Antibacterial Behavior of Silver Diamine Fluoride, Sodium Hypochlorite and Ozone Gel on Enterococcus faecalis in Root Canal of Deciduous Teeth

The Open Dentistry Journal 30 Oct 2023 RESEARCH ARTICLE DOI: 10.2174/0118742106261635230921070513

Abstract

Introduction:

Enterococcus faecalis (E. faecalis) has been reported as one of the most important causes of failed endodontic treatments. Various antibacterial agents have been suggested to remove E. faecalis from the root canal. We aimed to investigate and compare the antibacterial efficacy of silver diamine fluoride (SDF), Sodium hypochlorite (NaOCl) and ozone gel on E. faecalis in the root canal.

Materials and Methods:

This study involved 60 extracted roots of molar teeth with a single root canal to generate a 6-week-old biofilm for evaluating antibacterial effects. After teeth decorating and removing the smear layer using sodium hypochlorite (2.5%) and EDTA (17%), roots were sterilized by autoclave. Under sterile conditions, 1 ml of the suspension containing E. faecalis bacteria was transferred to each of the microtubes containing teeth. The samples were divided into four groups: exposed to NaOCl (2.5%) as a positive control, exposed to liquid ozone (25 ppm), exposed to SDF (3.8%), and exposed to normal saline as a negative control group. Then, the colony forming unit (CFU) was counted in the studied groups. Kruskal-Wallis test and Dunn-Bonferroni post-hoc analysis were carried out for comparison of CFU in the studied groups.

Results:

The mean of CFU were 17846, 920, 234, and 336 for saline, ozone, NaOCl, and SDF, respectively. There were significant differences in CFU in the comparison of (NaOCl-Ozone), (NaOCl-saline), (SDF-saline), and (ozone-saline) (P< 0.05). However, there was no significant difference for CFU in the comparison of NaOCl-SDF (P= 0.570).

Conclusion:

The study findings showed that NaOCl (2.5%) and SDF (3.8%) were more effective against the 6-week-old E. faecalis biofilms than ozone and saline.

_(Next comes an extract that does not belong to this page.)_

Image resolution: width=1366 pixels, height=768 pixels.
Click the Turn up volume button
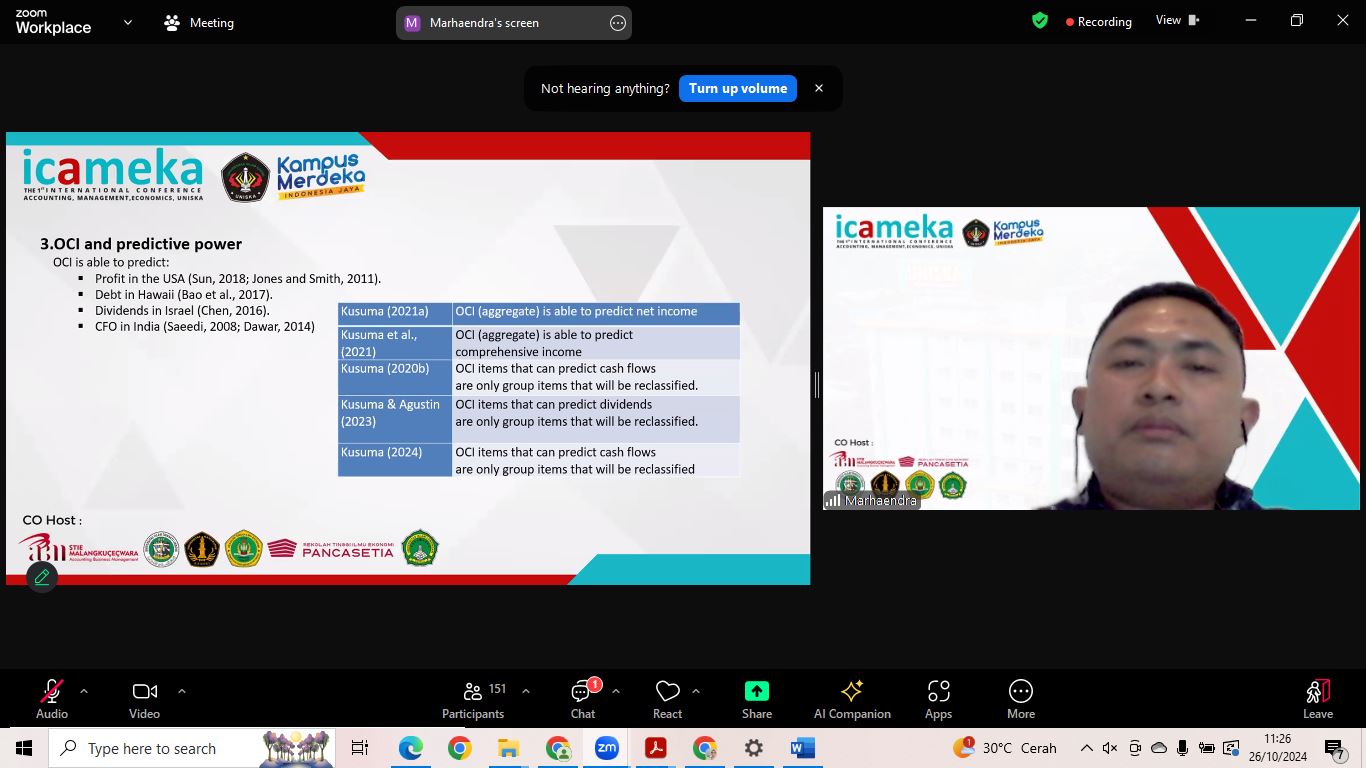pos(737,88)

Keywords : Antibacterial agents, Enterococcus faecalis, Root Canal Therapy, Deciduous Teeth, Silver Diamine Fluoride, Endodontic Treatment.

1. INTRODUCTION

Appropriate root treatment maintains the function of deciduous teeth with severe decay [1]. The achievement of a good endodontic treatment in primary teeth is mainly governed by the diminution or removal of bacteria from root canals by antibacterial agents [2]. Although many materials have been suggested for washing and disinfecting the root canal of permanent teeth, the growing, anatomical and physiological variances between deciduous and permanent teeth cause differences in the criteria of the materials used in the stages of root canal pulpectomy [3].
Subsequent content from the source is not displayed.